Smith–Lemli–Opitz syndrome (SLOS) is caused by mutations in the DHCR7 gene leading to deficient activity of 7-dehydrocholesterol reductase (DHCR7; EC 1.3.1.21), the final enzyme of the cholesterol biosynthetic pathway, resulting in low cholesterol and high concentrations of its direct precursor 7-dehydrocholesterol in plasma and tissues. We here report mutations identified in the DHCR7 gene of 13 children diagnosed with SLOS by clinical and biochemical criteria. We found a high frequency of the previously described IVS8–1 G > C splice acceptor site mutation (two homozygotes, eight compound heterozygotes). In addition, 13 missense mutations and one splice acceptor mutation were detected in eleven patients with a mild to moderate SLOS-phenotype.
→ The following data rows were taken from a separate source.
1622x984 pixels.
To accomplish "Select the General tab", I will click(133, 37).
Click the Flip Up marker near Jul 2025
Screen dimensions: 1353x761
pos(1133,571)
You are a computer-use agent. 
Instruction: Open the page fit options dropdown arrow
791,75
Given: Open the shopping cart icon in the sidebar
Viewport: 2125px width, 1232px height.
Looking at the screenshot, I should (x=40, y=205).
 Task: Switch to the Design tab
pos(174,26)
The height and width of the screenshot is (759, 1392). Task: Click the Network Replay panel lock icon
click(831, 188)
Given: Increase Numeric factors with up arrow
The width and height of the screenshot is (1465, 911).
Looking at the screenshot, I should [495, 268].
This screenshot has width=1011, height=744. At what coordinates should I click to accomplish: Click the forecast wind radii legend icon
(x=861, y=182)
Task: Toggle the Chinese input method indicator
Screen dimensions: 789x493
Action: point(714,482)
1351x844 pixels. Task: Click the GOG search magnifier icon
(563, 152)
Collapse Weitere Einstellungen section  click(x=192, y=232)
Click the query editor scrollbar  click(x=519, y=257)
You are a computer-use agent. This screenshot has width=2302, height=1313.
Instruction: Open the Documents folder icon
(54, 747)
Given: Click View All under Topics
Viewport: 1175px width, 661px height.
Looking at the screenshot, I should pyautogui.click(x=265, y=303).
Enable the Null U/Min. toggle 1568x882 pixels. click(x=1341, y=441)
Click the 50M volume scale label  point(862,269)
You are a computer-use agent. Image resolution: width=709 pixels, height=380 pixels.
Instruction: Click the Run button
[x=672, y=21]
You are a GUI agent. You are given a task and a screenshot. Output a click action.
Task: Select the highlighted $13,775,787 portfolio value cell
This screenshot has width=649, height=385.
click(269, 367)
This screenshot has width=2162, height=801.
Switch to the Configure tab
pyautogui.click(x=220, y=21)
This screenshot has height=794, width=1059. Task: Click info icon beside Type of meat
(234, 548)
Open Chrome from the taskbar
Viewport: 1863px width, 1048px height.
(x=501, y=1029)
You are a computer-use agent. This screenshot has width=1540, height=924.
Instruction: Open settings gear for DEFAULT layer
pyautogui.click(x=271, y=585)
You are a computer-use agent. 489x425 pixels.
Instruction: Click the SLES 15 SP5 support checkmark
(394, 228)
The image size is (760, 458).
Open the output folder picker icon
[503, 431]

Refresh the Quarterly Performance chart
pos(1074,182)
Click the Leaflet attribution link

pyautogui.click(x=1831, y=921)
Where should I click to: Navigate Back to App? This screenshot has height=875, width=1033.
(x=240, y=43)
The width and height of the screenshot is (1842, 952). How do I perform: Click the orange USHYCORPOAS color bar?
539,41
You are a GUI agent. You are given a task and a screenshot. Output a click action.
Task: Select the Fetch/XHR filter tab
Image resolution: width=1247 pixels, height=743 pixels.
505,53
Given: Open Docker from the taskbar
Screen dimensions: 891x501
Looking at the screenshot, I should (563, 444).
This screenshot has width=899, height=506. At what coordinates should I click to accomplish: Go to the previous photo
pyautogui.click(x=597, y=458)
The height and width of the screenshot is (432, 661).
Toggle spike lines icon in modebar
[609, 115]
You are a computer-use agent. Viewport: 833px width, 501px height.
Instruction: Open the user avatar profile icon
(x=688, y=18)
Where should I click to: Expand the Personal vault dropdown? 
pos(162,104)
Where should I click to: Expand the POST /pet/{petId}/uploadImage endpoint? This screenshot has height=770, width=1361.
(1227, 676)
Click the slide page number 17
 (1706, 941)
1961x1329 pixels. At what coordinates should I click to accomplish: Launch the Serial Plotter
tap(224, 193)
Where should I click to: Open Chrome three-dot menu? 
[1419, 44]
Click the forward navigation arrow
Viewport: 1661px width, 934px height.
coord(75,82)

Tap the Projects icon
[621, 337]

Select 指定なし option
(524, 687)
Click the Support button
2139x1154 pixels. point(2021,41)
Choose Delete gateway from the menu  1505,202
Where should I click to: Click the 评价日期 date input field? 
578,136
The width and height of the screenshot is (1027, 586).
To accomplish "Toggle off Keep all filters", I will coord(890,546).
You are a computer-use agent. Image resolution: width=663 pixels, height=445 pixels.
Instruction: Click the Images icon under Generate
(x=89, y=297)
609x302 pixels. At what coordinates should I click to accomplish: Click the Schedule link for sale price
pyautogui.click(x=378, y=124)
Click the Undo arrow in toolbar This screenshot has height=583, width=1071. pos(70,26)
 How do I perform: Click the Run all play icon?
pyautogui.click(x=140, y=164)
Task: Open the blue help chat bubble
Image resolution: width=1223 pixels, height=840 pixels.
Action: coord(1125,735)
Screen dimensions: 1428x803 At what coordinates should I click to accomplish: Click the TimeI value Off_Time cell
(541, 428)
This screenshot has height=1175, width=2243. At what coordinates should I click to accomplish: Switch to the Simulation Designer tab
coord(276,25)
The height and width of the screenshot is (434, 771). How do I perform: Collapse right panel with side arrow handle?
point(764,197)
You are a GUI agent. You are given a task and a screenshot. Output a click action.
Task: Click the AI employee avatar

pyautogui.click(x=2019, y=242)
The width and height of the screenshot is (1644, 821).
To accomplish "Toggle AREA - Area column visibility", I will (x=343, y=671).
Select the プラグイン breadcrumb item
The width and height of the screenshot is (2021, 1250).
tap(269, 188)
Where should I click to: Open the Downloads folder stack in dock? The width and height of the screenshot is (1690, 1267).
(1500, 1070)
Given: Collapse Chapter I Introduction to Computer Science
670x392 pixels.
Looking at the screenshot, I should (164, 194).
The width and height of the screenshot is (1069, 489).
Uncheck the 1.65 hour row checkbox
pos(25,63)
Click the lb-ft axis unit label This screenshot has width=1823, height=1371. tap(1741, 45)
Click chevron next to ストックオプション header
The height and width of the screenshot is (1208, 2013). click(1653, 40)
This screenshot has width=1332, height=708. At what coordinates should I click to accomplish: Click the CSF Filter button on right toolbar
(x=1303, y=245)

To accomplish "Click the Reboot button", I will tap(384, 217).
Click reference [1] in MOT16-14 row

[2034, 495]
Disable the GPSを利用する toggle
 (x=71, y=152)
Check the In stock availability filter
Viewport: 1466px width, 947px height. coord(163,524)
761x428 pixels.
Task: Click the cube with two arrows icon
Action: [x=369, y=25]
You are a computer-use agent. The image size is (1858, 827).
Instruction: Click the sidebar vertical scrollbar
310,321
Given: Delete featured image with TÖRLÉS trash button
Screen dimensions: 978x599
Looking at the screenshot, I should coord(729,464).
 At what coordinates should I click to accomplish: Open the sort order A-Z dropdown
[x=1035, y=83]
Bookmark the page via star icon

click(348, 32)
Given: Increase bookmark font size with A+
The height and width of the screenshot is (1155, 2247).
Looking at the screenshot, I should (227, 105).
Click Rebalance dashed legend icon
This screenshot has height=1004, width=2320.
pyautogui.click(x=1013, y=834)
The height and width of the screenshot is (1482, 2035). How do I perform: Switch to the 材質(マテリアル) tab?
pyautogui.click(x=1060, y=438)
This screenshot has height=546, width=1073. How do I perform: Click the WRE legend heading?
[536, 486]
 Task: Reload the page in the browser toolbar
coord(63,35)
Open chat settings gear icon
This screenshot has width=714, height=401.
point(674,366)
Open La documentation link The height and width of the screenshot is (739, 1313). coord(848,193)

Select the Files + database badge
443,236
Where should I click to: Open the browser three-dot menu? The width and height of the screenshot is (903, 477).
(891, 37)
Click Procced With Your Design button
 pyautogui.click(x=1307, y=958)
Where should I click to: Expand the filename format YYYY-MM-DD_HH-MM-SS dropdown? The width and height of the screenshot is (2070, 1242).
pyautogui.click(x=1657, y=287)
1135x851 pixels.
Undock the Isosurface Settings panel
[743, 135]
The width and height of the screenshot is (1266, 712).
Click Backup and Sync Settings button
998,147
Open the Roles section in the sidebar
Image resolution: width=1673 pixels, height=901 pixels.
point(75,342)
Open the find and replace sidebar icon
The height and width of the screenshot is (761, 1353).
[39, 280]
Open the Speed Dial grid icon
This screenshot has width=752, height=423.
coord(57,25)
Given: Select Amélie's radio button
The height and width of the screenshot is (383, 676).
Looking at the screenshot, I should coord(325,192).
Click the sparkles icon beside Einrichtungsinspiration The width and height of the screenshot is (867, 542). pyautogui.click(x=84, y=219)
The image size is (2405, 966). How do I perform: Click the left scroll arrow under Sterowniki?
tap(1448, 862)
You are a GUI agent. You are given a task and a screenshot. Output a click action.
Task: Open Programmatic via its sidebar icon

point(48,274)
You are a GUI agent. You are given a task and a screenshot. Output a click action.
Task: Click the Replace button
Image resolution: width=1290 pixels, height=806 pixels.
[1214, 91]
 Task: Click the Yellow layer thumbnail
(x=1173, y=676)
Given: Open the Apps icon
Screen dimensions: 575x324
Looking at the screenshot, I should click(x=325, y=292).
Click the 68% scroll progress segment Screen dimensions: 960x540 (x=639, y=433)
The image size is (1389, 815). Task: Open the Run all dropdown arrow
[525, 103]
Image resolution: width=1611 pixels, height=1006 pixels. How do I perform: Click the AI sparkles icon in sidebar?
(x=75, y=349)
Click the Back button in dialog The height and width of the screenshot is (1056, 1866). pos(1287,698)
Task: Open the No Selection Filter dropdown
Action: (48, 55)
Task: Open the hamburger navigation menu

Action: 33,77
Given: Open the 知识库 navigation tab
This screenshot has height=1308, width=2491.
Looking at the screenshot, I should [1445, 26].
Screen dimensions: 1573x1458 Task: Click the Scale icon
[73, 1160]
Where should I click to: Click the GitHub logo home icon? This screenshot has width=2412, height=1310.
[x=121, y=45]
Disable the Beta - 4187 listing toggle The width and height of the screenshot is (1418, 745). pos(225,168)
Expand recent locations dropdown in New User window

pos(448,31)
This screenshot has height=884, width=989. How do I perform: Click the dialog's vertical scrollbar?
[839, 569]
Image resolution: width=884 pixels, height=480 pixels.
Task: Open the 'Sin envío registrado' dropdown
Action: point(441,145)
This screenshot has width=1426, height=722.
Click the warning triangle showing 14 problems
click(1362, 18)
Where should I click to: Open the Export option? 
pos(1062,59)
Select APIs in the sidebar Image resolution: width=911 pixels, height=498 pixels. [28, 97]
The mutations include three novel missense mutations (W182L, C183Y, F255L) and one novel splice acceptor site mutation (IVS8–1 G > T).

Two patients, homozygous for the IVS8–1 G > C mutation, presented with a severe clinical phenotype and died shortly after birth. Seven patients with a mild to moderate SLOS-phenotype disclosed compound heterozygosity of the IVS8–1 G > C mutation in combination with different novel and known missense mutations.